10 December 2024 – 1.10pm GMT

Remote – Via Microsoft Teams.

Colin Swaelens (Ghent University), Part-of-Speech Tagging & Lemmatisation in Unedited Greek: Simple Tasks, Complex Challenges? 

Abstract

In today’s landscape of language technology, dominated by large language models, tasks like part-of-speech tagging and lemmatisation receive less attention in current NLP research. However, these tasks still pose significant challenges, especially for under-resourced, morphologically rich languages like Ancient Greek. Our project focuses on the verbatim transcriptions of Byzantine marginal poetry stored in the Database of Byzantine Book Epigrams (DBBE). Due to the highly interconnected nature of the poems, we aim to eventually perform similarity detection across the corpus. As a first step, we sought to annotate the DBBE with part-of-speech tags, morphological analyses, and lemmas. Although research on these tasks dates back to more straightforward rule-based systems from the 1970s, current taggers struggle with these unedited texts. The inconsistent orthography —largely due to itacism— adds to this complexity. To mitigate these issues, we trained a transformer-based language model encompassing classical, medieval, and modern Greek. Our experiments, however, revealed that fine-tuning the model for each annotation task was not always fruitful. There is a growing tendency to address such challenges with a multi-task head, allowing the model to process multiple annotations concurrently, drawing inspiration from cognitive psychology. This raises the question: will this more intricate solution outshine the seemingly more transparent methods of the past?

Bio

Colin Swaelens is a PhD student at the Language & Translation Technology Team (LT3) and the Database of Byzantine Book Epigrams (DBBE) at Ghent University, under supervision of dr. Ilse De Vos (Flanders AI Academy) and prof. Els Lefever (LT3). His PhD project is embedded in the project Interconnected texts: a graph-based computational approach to Byzantine paratexts as nodes between textual transmission and cultural and linguistic developments. Within this project, he is developing an annotation pipeline to provide all texts in DBBE with a part-of-speech tag, morphological analysis and lemma. This linguistic information will, in a next stage, be used within the development of a tool to detect similar verses in this corpus, serving the other subprojects on manuscript culture and formulaicity. 

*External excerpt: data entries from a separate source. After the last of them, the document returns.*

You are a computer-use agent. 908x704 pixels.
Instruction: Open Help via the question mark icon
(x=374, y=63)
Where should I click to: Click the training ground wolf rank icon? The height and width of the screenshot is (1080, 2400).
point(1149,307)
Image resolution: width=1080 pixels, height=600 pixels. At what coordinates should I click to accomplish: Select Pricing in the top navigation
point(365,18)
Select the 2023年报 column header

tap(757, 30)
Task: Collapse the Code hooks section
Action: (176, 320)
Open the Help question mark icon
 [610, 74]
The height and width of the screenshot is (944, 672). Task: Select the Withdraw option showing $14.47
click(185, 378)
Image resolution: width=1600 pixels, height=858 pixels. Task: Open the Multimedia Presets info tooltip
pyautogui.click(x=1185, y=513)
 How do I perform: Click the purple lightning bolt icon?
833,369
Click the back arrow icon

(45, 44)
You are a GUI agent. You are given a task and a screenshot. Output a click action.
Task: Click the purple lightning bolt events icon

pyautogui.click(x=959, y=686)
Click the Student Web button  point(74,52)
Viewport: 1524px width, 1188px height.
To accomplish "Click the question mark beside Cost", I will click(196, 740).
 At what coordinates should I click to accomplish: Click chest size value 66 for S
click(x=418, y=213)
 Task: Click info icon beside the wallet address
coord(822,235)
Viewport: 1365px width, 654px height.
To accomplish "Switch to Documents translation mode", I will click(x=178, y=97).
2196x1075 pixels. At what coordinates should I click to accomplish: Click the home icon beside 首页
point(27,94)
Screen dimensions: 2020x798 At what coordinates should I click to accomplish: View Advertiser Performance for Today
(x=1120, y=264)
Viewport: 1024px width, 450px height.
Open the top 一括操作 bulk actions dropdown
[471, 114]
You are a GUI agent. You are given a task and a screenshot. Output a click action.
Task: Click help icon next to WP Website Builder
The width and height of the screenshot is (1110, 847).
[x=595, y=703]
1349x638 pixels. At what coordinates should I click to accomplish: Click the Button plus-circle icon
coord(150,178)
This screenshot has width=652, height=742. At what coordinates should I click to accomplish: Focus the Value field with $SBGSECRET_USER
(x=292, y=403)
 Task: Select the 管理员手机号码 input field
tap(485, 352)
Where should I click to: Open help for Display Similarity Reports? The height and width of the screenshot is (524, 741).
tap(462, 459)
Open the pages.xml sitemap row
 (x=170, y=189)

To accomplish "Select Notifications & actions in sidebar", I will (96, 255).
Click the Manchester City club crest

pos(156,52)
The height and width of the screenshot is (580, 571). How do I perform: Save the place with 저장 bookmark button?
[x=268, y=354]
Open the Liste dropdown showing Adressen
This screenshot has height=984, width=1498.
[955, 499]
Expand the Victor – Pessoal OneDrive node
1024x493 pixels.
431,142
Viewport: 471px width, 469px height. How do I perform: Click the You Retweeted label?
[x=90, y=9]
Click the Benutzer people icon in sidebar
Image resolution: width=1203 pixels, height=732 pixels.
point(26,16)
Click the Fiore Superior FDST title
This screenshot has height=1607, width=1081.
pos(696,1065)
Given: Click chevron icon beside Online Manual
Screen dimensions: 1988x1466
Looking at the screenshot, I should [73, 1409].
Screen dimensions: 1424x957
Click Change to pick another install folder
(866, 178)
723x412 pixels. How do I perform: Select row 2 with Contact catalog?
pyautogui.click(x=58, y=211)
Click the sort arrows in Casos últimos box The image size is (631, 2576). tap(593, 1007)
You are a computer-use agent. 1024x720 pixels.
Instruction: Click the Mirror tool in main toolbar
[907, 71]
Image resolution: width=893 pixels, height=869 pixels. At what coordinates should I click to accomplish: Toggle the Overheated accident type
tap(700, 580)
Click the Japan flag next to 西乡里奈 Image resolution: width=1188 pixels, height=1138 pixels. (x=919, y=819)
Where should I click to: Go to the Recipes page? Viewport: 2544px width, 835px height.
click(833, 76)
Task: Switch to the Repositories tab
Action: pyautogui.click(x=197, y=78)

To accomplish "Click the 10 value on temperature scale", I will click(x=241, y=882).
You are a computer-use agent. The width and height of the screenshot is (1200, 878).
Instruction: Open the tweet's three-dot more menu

Seminar |  Computational theatre research: leveraging large datasets and AI for the performing arts

Event organised by the Computational Humanities research group.

To register to the seminar, please fill in this form by 3 November 2024.

12 November 2024 – 1.10pm GMT

Remote – Via Microsoft Teams.

Miguel Escobar (NUS Singapore), Computational theatre research: leveraging large datasets and AI for the performing arts 

Abstract

Computational methods can better help us understand the history and current landscape of the performing arts. For example, we can use network analysis and simulations to study how collaborations within theatre companies develop over time, and how specific management decisions lead to different collaborative patterns. For this, we can take advantage of the records of theatre productions, which are increasingly available in digitized form. Recent advances in open-source AI models can also be used to extract detailed information from videos and texts. For example, we can fine-tune action segmentation models to identify culturally-specific performing conventions in video recordings of performances, and determine how their usage has changed over time. 

Bio

Miguel Escobar Varela is Associate Professor at the department of English, Linguistics, and Theatre Studies (ELTS) and deputy director of the Centre for Computational Social Science and Humanities (CSSH) at the National University of Singapore. In his research, he uses digital tools to document and study cultural heritage in Southeast Asia. He is the author of Theater as data (University of Michigan Press, 2021) and has written several articles on digital humanities and Indonesian theatre. A full list of his publications and digital projects is available at https://miguelescobar.com. He is also Associate Editor of the newly established journal Computational Humanities Research (Cambridge University Press). 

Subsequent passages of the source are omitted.